Our favorite passage in this story has to be: "As well as being noisy and unsightly, they barely produce enough electricity to power a hairdryer in many houses". Lets take these one at a time.
"Noisy." Compared to what? Lawnmowers? Street traffic? Airliners overhead? Give us some decibel numbers.
"Unsightly." That's a value judgement. Compared to what? The homes they are on? Yard ornaments? Their dogs?
"barely produce enough electricity to power a hairdryer." Yes: people are going to buy a wind turbine to blast a hair dryer all day long!

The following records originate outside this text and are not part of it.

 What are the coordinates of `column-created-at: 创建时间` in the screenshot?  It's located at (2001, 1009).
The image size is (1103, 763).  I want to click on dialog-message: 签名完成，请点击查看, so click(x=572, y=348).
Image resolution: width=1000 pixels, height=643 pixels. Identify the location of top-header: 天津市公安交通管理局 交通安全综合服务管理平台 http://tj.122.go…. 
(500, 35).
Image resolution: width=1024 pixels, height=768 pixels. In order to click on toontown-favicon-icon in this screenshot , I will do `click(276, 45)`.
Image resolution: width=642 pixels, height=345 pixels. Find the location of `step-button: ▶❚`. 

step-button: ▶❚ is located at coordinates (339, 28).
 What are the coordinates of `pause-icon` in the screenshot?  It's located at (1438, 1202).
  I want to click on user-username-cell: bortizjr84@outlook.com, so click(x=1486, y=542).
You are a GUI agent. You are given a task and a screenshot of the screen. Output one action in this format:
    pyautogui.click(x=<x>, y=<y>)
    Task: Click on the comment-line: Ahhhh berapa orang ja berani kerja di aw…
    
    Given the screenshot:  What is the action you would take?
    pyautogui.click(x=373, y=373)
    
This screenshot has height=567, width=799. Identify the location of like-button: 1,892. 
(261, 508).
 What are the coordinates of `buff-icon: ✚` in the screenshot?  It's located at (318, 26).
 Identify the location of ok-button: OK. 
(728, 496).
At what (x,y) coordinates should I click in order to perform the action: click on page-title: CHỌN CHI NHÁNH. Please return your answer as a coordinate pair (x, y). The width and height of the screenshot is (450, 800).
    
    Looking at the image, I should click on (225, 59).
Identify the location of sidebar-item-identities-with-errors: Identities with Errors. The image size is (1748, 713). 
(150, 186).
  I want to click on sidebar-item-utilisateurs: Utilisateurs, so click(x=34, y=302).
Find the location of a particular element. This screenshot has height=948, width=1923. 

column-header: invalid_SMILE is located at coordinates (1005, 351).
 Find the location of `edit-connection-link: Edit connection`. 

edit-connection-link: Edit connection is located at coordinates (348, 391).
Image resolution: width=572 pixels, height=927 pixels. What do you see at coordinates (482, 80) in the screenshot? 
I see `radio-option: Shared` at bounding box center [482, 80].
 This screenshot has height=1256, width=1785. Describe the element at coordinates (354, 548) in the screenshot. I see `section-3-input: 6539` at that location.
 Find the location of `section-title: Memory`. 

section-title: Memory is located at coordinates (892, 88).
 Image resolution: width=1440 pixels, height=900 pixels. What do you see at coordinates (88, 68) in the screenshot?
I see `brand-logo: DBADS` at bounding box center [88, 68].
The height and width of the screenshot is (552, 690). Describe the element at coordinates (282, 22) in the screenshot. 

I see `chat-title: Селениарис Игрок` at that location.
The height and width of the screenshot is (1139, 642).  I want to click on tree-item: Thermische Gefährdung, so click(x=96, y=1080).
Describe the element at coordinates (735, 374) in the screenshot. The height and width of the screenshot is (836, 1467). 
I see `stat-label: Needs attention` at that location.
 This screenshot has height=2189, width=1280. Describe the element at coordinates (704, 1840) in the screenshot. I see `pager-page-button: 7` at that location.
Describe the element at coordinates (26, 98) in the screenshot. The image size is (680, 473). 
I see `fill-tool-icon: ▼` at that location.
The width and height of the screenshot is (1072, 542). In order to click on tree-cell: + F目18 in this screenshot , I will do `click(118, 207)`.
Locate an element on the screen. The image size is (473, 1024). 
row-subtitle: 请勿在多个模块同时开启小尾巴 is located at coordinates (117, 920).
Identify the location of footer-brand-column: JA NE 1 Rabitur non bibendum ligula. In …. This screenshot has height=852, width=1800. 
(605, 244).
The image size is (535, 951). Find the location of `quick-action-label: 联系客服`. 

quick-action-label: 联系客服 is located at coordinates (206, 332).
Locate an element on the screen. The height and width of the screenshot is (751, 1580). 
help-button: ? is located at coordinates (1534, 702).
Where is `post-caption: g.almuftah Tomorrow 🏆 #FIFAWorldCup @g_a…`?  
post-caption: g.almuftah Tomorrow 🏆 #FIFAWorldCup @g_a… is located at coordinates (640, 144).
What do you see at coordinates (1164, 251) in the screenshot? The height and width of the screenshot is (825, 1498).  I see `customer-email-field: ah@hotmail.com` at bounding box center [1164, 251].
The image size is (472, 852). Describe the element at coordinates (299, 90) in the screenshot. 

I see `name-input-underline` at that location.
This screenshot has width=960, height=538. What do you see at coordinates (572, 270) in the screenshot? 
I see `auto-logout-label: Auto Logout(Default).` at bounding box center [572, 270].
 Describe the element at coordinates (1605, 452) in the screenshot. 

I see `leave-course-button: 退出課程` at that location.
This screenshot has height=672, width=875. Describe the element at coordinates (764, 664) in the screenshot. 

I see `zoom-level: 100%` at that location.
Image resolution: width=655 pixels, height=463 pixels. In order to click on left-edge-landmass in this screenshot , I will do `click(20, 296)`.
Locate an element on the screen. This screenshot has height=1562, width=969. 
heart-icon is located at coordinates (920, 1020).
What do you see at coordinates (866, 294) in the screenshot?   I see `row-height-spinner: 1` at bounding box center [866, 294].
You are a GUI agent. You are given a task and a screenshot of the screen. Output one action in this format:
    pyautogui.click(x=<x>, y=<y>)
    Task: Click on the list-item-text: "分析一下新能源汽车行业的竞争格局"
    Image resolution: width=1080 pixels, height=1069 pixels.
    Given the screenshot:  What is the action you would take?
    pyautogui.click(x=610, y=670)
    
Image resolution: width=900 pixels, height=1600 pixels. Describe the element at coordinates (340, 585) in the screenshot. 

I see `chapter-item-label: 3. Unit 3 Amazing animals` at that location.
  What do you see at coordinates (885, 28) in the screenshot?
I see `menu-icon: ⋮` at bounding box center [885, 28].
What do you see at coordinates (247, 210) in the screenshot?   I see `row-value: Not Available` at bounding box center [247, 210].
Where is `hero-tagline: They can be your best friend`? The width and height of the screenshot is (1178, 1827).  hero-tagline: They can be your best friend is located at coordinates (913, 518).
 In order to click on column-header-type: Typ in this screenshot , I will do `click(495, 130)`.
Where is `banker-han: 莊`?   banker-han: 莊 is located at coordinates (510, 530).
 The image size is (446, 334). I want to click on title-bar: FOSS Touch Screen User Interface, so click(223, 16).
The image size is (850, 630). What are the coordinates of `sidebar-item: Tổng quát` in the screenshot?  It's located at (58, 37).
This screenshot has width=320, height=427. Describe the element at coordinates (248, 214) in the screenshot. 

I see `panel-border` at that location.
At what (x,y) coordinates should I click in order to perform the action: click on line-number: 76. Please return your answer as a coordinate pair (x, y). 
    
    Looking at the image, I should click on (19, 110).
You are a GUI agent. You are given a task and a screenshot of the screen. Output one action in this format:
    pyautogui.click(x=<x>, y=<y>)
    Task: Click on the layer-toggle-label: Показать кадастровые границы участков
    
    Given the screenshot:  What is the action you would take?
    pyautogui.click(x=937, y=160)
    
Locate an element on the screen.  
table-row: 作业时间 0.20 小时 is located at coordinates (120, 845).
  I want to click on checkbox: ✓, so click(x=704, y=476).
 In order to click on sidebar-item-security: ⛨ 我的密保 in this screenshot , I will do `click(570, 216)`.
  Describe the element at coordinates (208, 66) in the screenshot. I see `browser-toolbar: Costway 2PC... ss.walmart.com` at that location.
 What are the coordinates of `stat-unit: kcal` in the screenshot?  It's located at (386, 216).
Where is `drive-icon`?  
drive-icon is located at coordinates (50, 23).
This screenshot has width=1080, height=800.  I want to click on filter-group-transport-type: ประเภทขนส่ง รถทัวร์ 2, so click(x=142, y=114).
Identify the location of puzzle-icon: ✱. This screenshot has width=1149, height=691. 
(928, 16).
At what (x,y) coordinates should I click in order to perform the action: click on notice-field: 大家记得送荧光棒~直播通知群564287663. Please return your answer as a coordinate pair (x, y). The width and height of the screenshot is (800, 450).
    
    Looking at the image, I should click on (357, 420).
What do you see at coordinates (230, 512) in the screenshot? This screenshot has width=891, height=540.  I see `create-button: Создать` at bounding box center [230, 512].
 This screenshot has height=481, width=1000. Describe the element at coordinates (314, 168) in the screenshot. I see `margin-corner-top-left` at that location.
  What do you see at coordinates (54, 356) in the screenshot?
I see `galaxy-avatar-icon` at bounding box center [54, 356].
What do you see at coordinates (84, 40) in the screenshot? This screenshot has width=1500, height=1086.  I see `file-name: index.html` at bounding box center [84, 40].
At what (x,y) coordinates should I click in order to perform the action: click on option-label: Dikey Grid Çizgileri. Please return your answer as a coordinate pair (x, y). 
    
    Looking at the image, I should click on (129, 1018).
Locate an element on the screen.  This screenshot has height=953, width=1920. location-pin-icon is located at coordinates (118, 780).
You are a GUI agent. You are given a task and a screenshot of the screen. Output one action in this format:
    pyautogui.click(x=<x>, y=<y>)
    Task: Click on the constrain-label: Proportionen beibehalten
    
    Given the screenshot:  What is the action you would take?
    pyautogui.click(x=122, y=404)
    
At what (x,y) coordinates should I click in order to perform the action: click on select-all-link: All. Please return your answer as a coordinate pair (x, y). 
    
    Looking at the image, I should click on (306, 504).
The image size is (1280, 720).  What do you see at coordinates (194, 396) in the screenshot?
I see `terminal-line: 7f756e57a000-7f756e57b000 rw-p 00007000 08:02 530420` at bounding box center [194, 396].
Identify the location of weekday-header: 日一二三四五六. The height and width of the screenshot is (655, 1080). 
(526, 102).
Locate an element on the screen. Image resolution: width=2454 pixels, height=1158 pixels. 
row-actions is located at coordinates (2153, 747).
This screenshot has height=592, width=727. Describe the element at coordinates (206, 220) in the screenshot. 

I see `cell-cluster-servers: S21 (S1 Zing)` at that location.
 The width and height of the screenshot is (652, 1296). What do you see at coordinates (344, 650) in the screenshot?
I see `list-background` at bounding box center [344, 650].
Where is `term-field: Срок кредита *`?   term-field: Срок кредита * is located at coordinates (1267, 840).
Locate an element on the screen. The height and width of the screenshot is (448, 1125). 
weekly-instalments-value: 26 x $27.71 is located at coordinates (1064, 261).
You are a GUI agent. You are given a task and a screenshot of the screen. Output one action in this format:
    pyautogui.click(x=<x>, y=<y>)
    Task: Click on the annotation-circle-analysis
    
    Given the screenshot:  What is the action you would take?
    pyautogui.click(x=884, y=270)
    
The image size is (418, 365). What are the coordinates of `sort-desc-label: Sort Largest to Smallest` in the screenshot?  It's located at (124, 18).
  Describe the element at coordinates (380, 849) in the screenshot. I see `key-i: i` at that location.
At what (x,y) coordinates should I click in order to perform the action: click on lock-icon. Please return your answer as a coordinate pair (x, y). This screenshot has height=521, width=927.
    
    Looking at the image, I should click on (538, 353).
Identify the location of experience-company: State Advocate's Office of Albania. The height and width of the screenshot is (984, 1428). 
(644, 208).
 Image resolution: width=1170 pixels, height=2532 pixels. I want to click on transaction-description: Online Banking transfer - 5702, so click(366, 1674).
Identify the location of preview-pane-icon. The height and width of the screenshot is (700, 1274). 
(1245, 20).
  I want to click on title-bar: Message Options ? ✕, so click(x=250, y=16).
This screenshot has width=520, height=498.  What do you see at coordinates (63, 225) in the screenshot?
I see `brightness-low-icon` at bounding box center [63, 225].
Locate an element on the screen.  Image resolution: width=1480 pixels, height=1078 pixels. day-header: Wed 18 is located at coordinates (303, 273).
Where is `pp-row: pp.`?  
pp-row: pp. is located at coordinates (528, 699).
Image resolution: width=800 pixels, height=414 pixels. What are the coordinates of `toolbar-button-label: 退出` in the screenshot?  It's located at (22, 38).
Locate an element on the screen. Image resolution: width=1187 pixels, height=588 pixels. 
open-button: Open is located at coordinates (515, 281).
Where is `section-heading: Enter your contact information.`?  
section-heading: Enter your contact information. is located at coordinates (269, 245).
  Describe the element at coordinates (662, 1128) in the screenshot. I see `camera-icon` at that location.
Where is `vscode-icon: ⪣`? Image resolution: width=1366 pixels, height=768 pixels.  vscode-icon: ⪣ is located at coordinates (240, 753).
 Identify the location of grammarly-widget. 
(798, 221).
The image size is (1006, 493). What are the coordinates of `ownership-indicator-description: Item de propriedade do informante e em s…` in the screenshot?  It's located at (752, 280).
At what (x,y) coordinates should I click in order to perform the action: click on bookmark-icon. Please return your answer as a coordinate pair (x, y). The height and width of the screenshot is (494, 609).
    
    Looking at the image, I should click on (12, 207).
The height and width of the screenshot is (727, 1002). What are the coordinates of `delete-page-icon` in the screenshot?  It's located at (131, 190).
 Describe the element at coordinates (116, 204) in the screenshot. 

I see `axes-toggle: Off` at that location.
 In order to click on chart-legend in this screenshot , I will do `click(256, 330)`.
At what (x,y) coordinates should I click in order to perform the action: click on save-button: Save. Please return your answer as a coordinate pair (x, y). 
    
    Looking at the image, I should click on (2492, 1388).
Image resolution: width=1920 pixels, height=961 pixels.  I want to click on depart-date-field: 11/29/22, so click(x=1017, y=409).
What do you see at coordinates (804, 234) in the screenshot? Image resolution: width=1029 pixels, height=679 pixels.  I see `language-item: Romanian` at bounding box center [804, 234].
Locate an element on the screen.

This writer just looked at the wattage on a newly purchased Revlon brand hairdryer: Rating was 1985W. That's roughly equivalent to twenty, 100-W incandescant bulbs...surely more than a whole residence-worth of what's actually lit at any one time... or to over one hundred forty (14W-rated, 60W incandescant equivalent) compact flourescent bulbs.
Picking a number out of the air for the sake of discussion, let's say the average home turbine, so pictured, runs at 20% of rated output, due to wind variability and whatever. That's still enough juice to power over twenty bright CFL bulbs. We wouldn't want that now, would we? Especially if the UK grid has been prounouced under-powered and getting worse, increasing the likelihood of future brownouts.
Some prospective benefits seem to have been overlooked in the story. Citizens could donate their Pounds Stirling to a climate lobby, or, better still, invest the same in a properly installed home turbine, to more immediate practical effect, while providing a transparent polling of concerns. A tally of a district's all-in-a-row turbines, as in the photo, would be a good way to for a local politician to figure out what the body politic really feels about climate change and energy security. Quite a savings on political consulting fees could result.
And then there's the prospective carbon credits issue to resolve. Do the savings go to the home owner or the utility?